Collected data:
──────────────────────────────
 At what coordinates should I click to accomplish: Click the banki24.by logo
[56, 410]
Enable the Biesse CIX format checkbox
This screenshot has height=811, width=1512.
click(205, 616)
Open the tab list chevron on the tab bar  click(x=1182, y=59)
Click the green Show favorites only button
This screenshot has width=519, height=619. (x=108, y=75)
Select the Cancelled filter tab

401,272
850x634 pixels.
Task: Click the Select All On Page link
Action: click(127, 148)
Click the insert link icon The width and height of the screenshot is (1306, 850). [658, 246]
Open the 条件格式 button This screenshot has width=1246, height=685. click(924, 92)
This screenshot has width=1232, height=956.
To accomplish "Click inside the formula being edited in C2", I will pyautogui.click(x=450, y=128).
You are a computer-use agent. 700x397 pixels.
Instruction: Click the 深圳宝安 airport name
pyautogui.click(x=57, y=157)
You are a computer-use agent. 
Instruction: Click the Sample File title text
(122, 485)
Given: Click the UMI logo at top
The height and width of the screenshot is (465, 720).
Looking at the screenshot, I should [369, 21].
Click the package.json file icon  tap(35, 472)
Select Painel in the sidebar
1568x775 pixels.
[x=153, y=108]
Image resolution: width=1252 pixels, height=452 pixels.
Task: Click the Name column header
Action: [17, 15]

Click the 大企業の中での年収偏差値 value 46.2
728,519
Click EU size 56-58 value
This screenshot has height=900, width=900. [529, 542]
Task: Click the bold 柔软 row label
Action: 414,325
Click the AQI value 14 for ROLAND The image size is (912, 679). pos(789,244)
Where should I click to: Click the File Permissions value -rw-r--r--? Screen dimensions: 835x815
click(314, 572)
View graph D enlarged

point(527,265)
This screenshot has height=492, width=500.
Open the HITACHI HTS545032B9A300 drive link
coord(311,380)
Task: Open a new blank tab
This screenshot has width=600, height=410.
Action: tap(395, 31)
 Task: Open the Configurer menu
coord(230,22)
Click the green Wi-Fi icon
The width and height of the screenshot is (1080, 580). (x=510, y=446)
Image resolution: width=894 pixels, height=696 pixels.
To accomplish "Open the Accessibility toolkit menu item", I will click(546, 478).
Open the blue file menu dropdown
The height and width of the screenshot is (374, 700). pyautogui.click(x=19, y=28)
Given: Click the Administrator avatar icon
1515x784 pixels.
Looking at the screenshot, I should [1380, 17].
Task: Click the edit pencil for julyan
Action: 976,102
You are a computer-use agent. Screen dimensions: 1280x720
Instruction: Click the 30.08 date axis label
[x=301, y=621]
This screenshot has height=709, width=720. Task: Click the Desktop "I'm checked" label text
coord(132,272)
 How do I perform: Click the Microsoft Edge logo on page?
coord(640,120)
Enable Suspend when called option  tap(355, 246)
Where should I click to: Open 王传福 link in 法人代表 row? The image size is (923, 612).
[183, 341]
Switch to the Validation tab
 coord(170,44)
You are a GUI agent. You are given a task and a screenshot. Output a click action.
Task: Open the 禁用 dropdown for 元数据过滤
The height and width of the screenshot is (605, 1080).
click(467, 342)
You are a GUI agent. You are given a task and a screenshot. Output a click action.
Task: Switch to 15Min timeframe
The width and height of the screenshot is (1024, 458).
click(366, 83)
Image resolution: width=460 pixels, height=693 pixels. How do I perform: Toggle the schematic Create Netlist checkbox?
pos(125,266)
──────────────────────────────
_WHAT THE TASK REQUIRES_: The lines to return begin at the first line of the records and end at the line holding "Given: Click the Administrator avatar icon"; please return them exactly, including both, and nothing beyond.

_RESPONSE FOR THIS EXERCISE_:
 At what coordinates should I click to accomplish: Click the banki24.by logo
[56, 410]
Enable the Biesse CIX format checkbox
This screenshot has height=811, width=1512.
click(205, 616)
Open the tab list chevron on the tab bar  click(x=1182, y=59)
Click the green Show favorites only button
This screenshot has width=519, height=619. (x=108, y=75)
Select the Cancelled filter tab

401,272
850x634 pixels.
Task: Click the Select All On Page link
Action: click(127, 148)
Click the insert link icon The width and height of the screenshot is (1306, 850). [658, 246]
Open the 条件格式 button This screenshot has width=1246, height=685. click(924, 92)
This screenshot has width=1232, height=956.
To accomplish "Click inside the formula being edited in C2", I will pyautogui.click(x=450, y=128).
You are a computer-use agent. 700x397 pixels.
Instruction: Click the 深圳宝安 airport name
pyautogui.click(x=57, y=157)
You are a computer-use agent. 
Instruction: Click the Sample File title text
(122, 485)
Given: Click the UMI logo at top
The height and width of the screenshot is (465, 720).
Looking at the screenshot, I should [369, 21].
Click the package.json file icon  tap(35, 472)
Select Painel in the sidebar
1568x775 pixels.
[x=153, y=108]
Image resolution: width=1252 pixels, height=452 pixels.
Task: Click the Name column header
Action: [17, 15]

Click the 大企業の中での年収偏差値 value 46.2
728,519
Click EU size 56-58 value
This screenshot has height=900, width=900. [529, 542]
Task: Click the bold 柔软 row label
Action: 414,325
Click the AQI value 14 for ROLAND The image size is (912, 679). pos(789,244)
Where should I click to: Click the File Permissions value -rw-r--r--? Screen dimensions: 835x815
click(314, 572)
View graph D enlarged

point(527,265)
This screenshot has height=492, width=500.
Open the HITACHI HTS545032B9A300 drive link
coord(311,380)
Task: Open a new blank tab
This screenshot has width=600, height=410.
Action: tap(395, 31)
 Task: Open the Configurer menu
coord(230,22)
Click the green Wi-Fi icon
The width and height of the screenshot is (1080, 580). (x=510, y=446)
Image resolution: width=894 pixels, height=696 pixels.
To accomplish "Open the Accessibility toolkit menu item", I will click(546, 478).
Open the blue file menu dropdown
The height and width of the screenshot is (374, 700). pyautogui.click(x=19, y=28)
Given: Click the Administrator avatar icon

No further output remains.